Please count the lines in the records below that contain the string "Where", and give only that number.

> _Data provided_:
(begin)
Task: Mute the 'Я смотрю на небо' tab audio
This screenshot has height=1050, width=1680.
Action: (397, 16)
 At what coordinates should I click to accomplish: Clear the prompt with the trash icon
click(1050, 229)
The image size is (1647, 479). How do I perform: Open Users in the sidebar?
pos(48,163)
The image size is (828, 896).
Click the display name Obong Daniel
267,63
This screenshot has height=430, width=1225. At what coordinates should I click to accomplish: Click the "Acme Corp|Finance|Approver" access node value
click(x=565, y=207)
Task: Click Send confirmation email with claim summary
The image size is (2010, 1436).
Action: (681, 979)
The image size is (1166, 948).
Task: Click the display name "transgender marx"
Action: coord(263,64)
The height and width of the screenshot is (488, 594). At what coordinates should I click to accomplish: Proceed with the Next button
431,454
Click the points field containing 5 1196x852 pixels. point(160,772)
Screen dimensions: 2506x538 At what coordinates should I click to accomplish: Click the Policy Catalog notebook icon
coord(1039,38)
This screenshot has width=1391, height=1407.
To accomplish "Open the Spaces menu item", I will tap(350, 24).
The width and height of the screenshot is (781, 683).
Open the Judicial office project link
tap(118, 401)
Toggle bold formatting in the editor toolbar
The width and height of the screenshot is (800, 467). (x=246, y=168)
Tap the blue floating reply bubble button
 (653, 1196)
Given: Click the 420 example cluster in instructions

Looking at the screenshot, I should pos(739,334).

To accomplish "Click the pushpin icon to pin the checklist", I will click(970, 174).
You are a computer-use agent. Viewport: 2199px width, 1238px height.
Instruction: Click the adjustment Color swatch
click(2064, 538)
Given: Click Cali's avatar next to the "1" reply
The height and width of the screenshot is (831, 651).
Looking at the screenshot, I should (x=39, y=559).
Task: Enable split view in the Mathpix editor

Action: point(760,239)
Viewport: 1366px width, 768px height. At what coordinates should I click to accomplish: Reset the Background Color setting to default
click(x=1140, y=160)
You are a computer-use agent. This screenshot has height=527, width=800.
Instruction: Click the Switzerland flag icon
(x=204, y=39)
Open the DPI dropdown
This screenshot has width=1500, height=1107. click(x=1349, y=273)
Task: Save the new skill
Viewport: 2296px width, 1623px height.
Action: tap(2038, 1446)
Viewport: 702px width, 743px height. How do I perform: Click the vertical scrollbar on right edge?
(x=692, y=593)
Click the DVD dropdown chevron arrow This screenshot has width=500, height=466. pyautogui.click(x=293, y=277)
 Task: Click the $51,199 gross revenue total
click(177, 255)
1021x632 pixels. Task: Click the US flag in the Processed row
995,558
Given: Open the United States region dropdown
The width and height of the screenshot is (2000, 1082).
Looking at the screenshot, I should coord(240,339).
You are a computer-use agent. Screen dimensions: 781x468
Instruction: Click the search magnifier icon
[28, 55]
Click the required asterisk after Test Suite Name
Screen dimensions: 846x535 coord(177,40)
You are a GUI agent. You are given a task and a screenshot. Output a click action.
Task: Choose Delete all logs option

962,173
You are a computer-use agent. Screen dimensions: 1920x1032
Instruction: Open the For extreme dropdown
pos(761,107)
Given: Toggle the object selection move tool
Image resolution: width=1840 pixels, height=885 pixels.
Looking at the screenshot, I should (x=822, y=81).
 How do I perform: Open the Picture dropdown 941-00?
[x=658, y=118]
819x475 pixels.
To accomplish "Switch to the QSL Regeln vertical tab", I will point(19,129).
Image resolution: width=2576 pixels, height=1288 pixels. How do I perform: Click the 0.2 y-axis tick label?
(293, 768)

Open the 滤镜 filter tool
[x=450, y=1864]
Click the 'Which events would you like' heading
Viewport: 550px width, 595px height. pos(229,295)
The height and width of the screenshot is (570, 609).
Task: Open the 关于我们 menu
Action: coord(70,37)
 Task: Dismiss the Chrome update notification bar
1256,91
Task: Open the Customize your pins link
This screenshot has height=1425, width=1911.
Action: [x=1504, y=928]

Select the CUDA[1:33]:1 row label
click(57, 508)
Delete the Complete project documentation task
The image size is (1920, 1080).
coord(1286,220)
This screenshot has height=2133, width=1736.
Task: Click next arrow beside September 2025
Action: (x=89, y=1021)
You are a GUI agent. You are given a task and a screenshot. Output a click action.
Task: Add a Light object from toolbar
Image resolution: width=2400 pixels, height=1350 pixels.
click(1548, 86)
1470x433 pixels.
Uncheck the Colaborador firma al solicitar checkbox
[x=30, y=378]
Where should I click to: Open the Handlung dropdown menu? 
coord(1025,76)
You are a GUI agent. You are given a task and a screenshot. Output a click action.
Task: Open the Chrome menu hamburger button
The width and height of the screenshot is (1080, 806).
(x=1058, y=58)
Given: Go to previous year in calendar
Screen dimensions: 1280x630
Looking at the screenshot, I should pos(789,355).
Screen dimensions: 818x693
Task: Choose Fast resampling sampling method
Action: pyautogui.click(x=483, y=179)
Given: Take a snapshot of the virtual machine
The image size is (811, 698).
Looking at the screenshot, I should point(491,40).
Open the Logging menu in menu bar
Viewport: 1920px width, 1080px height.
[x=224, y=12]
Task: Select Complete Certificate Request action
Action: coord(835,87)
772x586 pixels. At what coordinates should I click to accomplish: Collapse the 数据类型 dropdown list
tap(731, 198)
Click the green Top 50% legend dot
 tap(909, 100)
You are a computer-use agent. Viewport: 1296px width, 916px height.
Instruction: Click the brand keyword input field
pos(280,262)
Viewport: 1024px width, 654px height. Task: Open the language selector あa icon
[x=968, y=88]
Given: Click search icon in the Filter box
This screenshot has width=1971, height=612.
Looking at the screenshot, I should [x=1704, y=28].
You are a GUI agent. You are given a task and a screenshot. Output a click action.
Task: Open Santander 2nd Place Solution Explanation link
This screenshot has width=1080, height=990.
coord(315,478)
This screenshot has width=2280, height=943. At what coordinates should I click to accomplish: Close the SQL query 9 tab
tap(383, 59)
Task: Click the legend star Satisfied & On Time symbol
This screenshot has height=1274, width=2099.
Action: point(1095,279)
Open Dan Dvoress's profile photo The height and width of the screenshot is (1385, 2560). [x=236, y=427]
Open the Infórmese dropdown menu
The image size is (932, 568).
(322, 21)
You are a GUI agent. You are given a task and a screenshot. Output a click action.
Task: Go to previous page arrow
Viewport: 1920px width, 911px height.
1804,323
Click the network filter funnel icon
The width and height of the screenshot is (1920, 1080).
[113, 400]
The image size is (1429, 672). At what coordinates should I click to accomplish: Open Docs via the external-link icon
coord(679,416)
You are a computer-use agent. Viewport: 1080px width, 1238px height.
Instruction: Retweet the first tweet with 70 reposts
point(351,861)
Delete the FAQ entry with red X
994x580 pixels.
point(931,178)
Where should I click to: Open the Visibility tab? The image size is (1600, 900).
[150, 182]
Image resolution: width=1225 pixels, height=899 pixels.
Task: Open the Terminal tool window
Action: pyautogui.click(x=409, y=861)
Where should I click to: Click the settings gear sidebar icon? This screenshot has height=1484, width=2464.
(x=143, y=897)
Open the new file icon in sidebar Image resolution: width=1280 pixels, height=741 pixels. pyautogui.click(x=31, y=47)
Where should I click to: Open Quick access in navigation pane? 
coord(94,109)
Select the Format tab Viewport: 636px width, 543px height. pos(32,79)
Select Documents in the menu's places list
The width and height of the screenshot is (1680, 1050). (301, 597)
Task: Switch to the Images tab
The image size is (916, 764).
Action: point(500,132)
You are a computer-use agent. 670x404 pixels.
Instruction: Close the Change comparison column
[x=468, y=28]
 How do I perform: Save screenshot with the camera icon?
(end)
> _Output of the exercise_: 4